On Monday 05 November 2007 8:07:04 am you wrote:
> Darren Dale wrote:
> > On Sunday 04 November 2007 8:50:48 am Michael Droettboom wrote:
> >> This is maybe another push in the direction of using fontconfig (which
> >> claims to support otf fonts already).  I'd really prefer to go in that
> >> direction rather than continue to tack on partial reimplementations of
> >> it in font_manager.py -- but it does complicate dependencies on non-X11
> >> platforms).
> >
> > What are the dependency problems? I thought freetype was the only
> > requirement. Incidentally, GIMP uses fontconfig on windows, and they
> > comment at http://www.gimp.org/~tml/gimp/win32/downloads.html: "Contrary
> > to what many seem to think, fontconfig is in no way dependent on X11, so
> > it does make some sense to use it on Windows."
>
> Fontconfig depends on freetype and either expat or libxml2 (expat being
> the easier/lighter dependency).

Oh, your right.

> But the real dependency problem is that on Windows it generally isn't
> already there.  So it would have to be added to the external windows
> dependency zip, and we would probably have to go through a few
> contortions to call it as a commandline tool.

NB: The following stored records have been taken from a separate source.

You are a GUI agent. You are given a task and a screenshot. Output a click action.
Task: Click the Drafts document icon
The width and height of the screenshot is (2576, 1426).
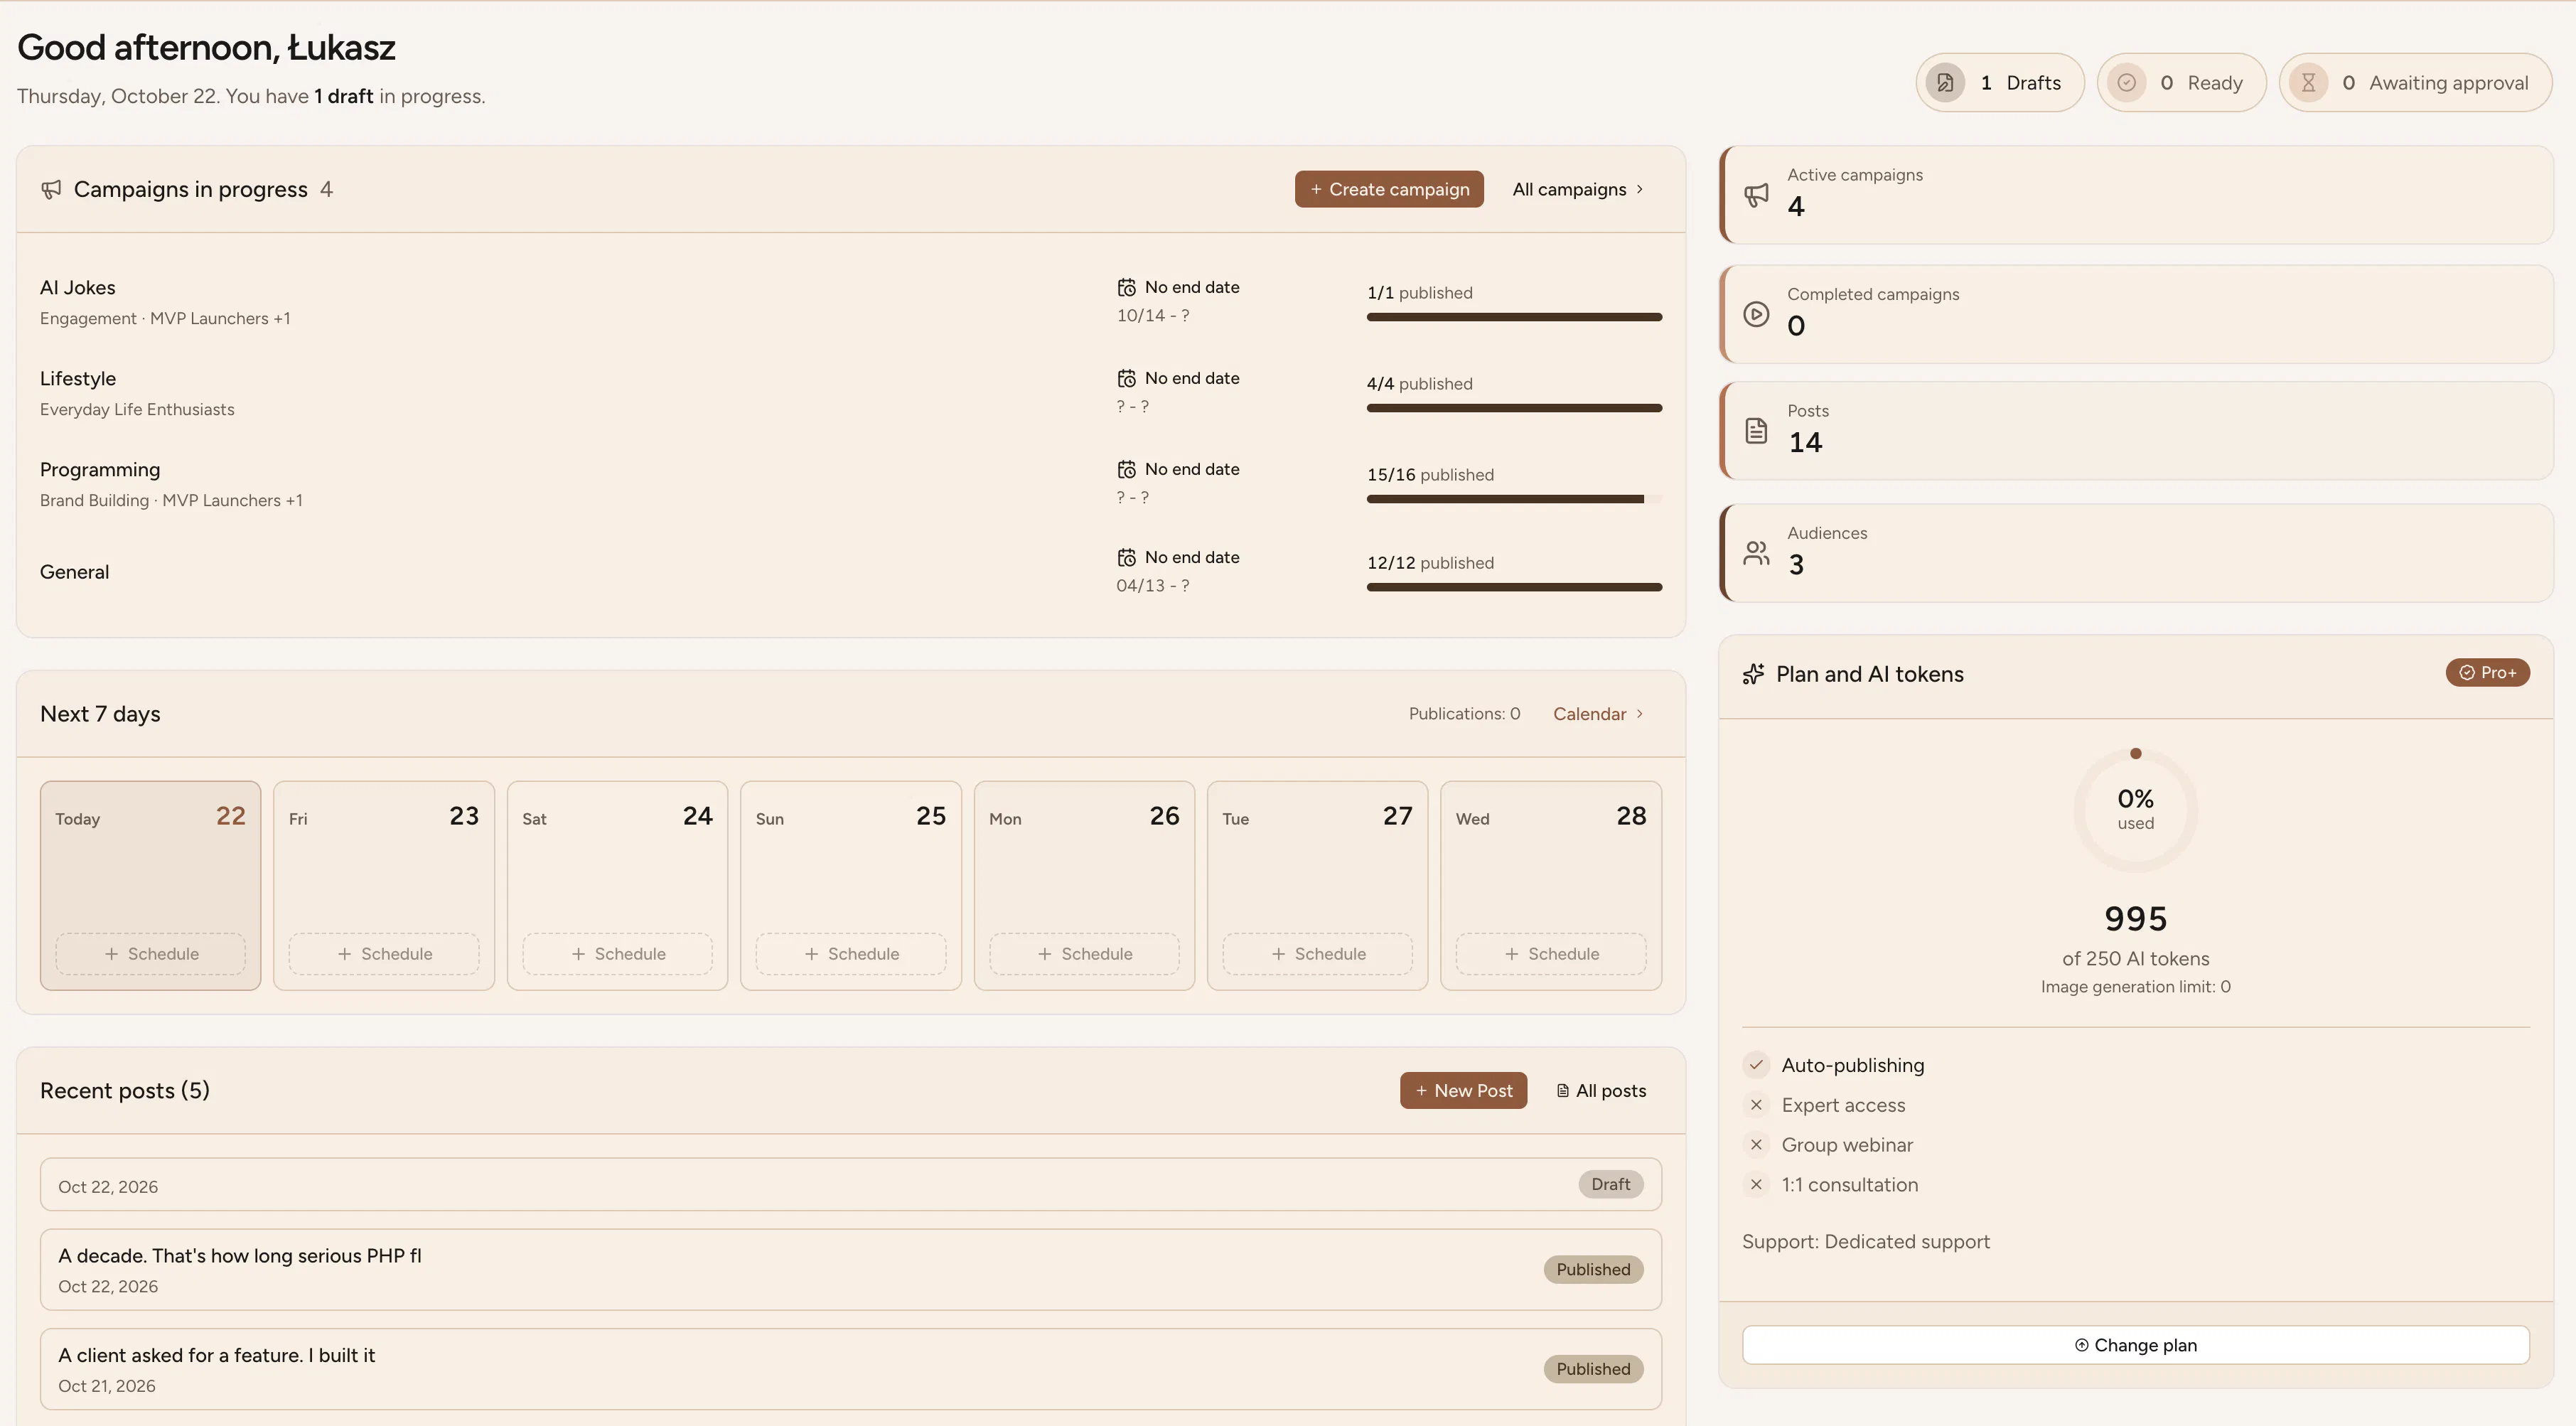[1945, 83]

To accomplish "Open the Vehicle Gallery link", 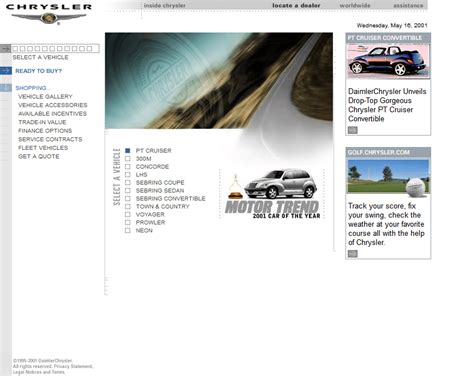I will 45,97.
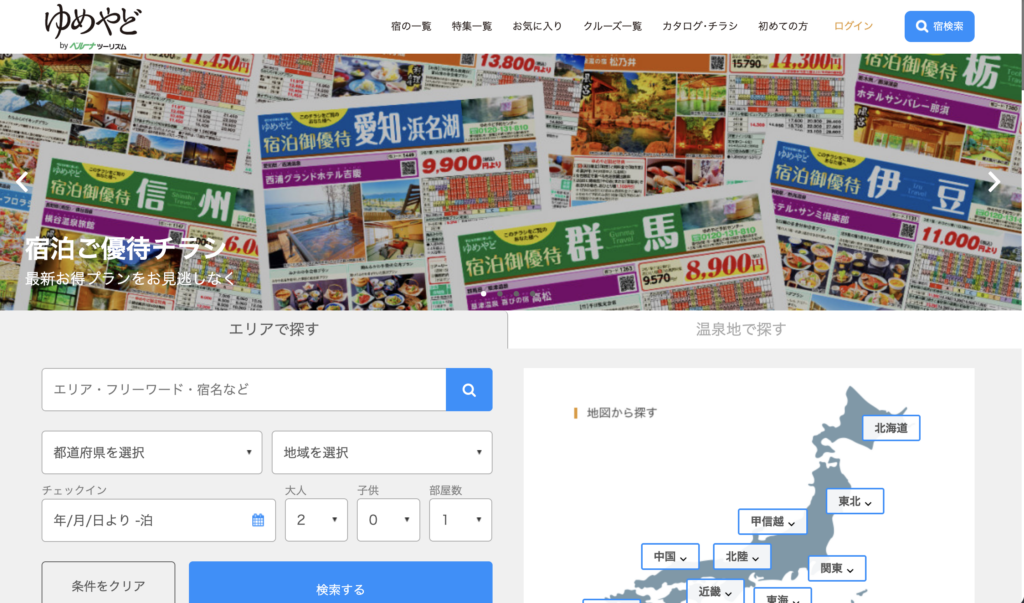
Task: Open the 大人 count dropdown
Action: [316, 520]
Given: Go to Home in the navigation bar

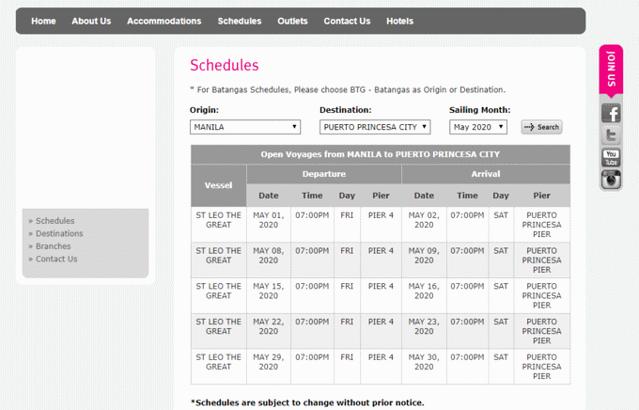Looking at the screenshot, I should pos(44,21).
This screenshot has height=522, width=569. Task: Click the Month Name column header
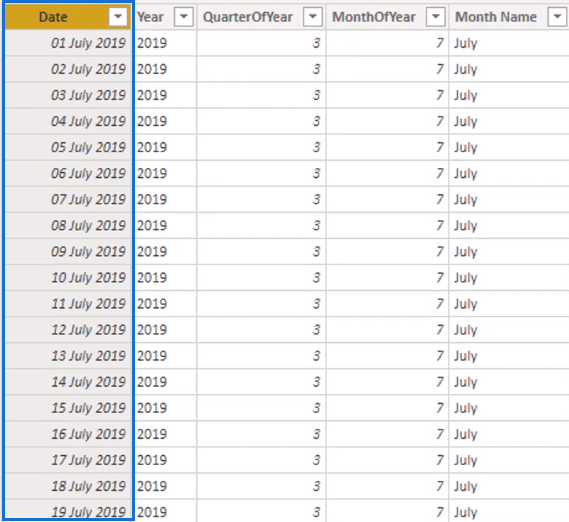[509, 17]
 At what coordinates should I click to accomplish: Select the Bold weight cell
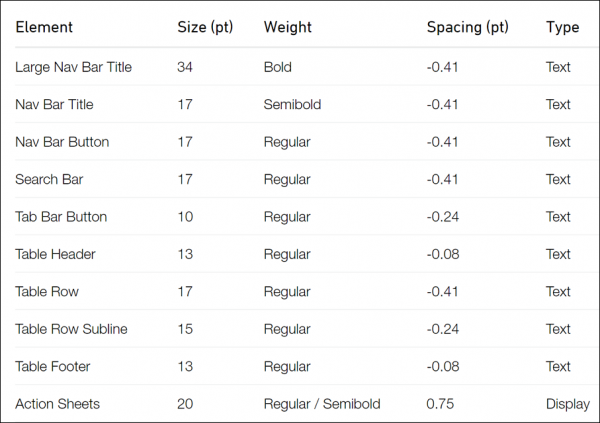click(278, 67)
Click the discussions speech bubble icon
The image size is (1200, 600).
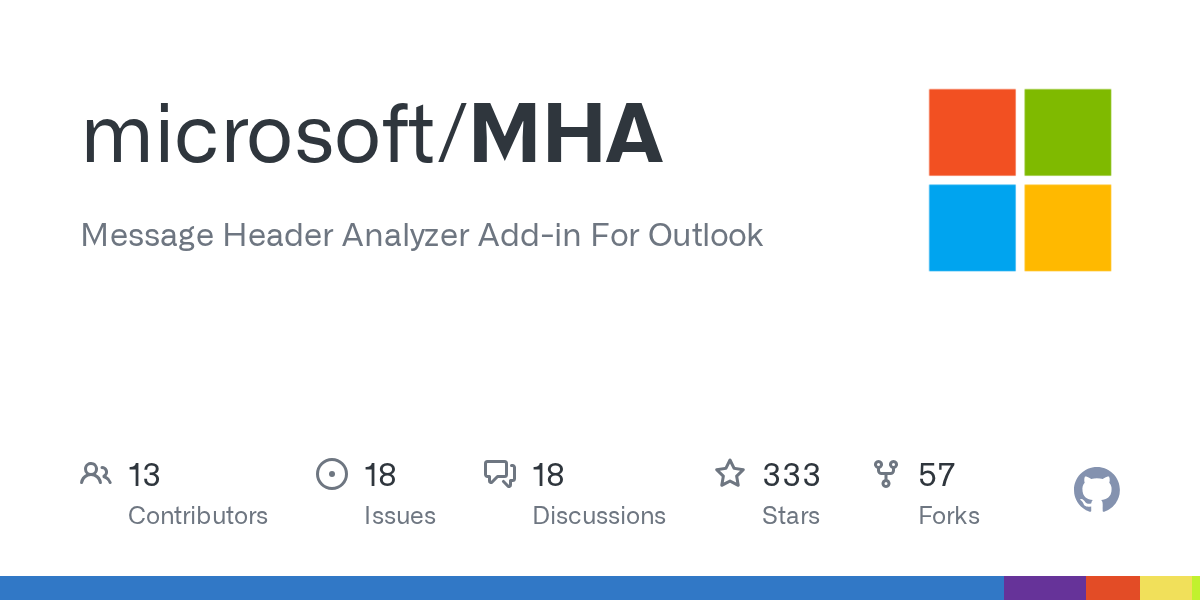499,474
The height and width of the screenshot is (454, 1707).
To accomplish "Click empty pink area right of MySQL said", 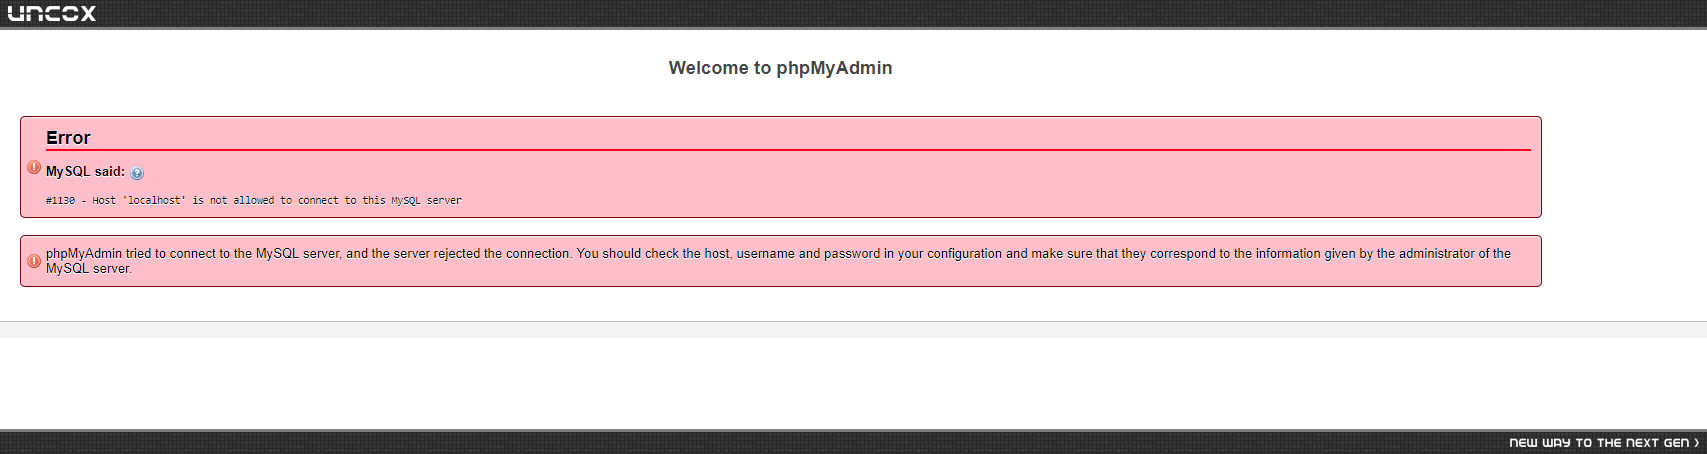I will point(840,173).
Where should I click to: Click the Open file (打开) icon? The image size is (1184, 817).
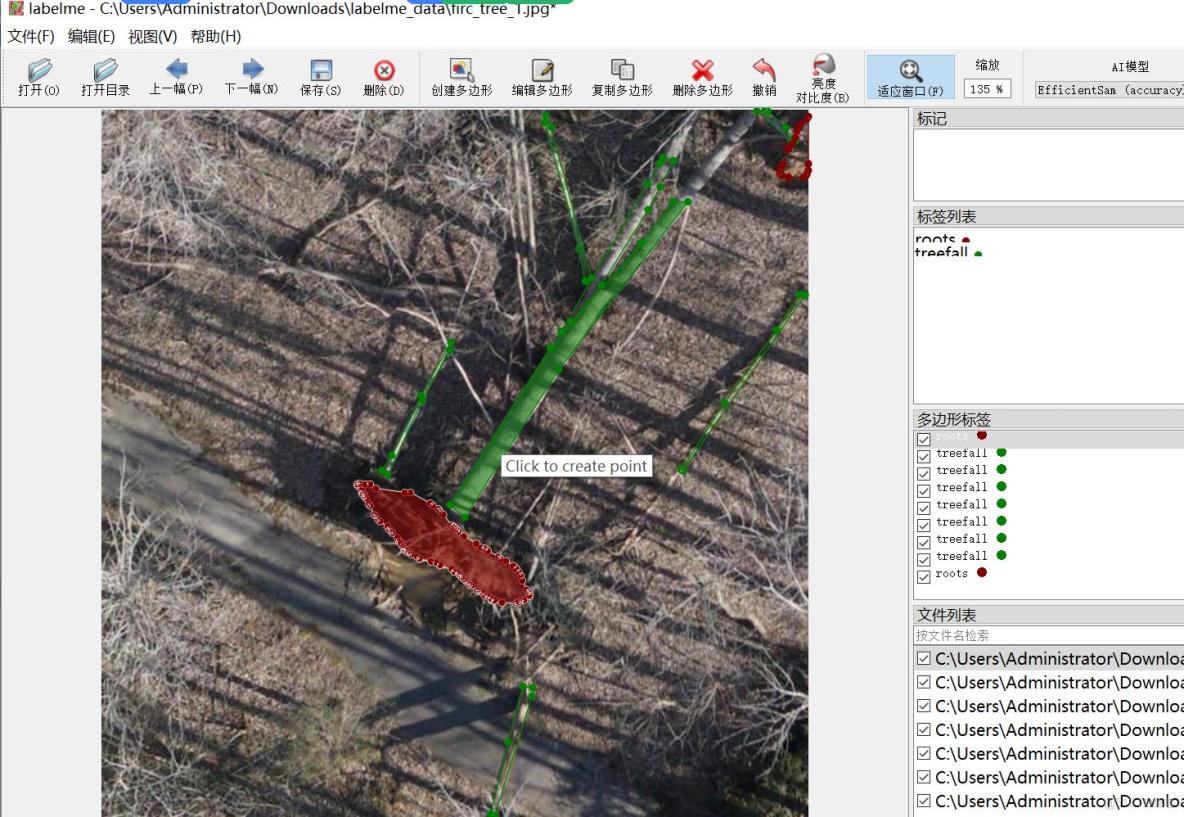[39, 76]
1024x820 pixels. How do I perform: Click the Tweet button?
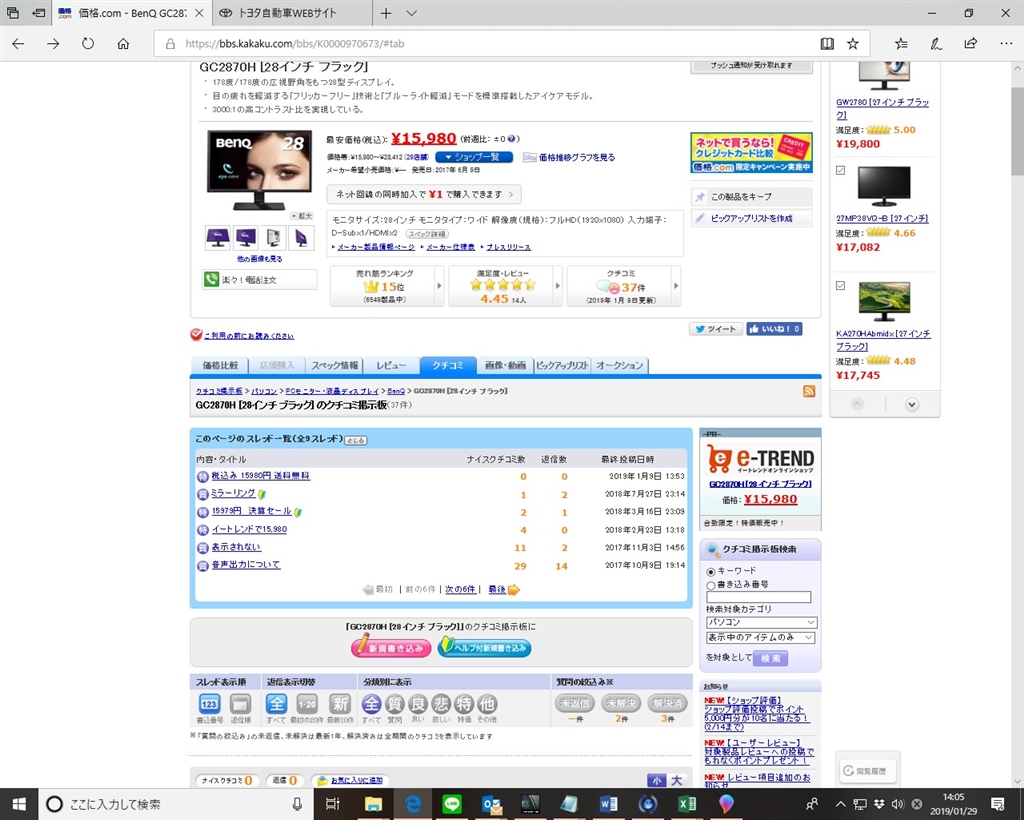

I wonder if that comes with additional overhead.

> If we go the route of 
> wrapping the API (which would be better anyway, since then we could look
> for fonts in our own custom font directory), it would just be like the
> existing dependencies on freetype and libpng.  Not a big deal, really,
> but it adds an additional maintenance burden on those Windows dependencies.
>
> On the Mac, fontconfig appears to be installed as part of Apple's X11
> distribution, but not without it, even though it is useful outside of X11.
>
> So, in case you can't tell, I've long been torn by this -- fontconfig
> solves the font lookup problem in a much more robust way than matplotlib
> will probably ever have the resources to do.  On the other hand, it adds
> complexity to the matplotlib build req's.  Perhaps if there were buy-in
> from some regular Windows and Mac devels to help maintain this going
> forward I wouldn't be so hesitant.

Thanks for explaining. What a headache. I wonder what other cross-platform 
applications and libraries use to deal with fonts, like Qt and OpenOffice. 
Are there native alternatives to fontconfig that are universally installed on 
mac and windows? Or do all these projects have to roll their own solution 
like we do?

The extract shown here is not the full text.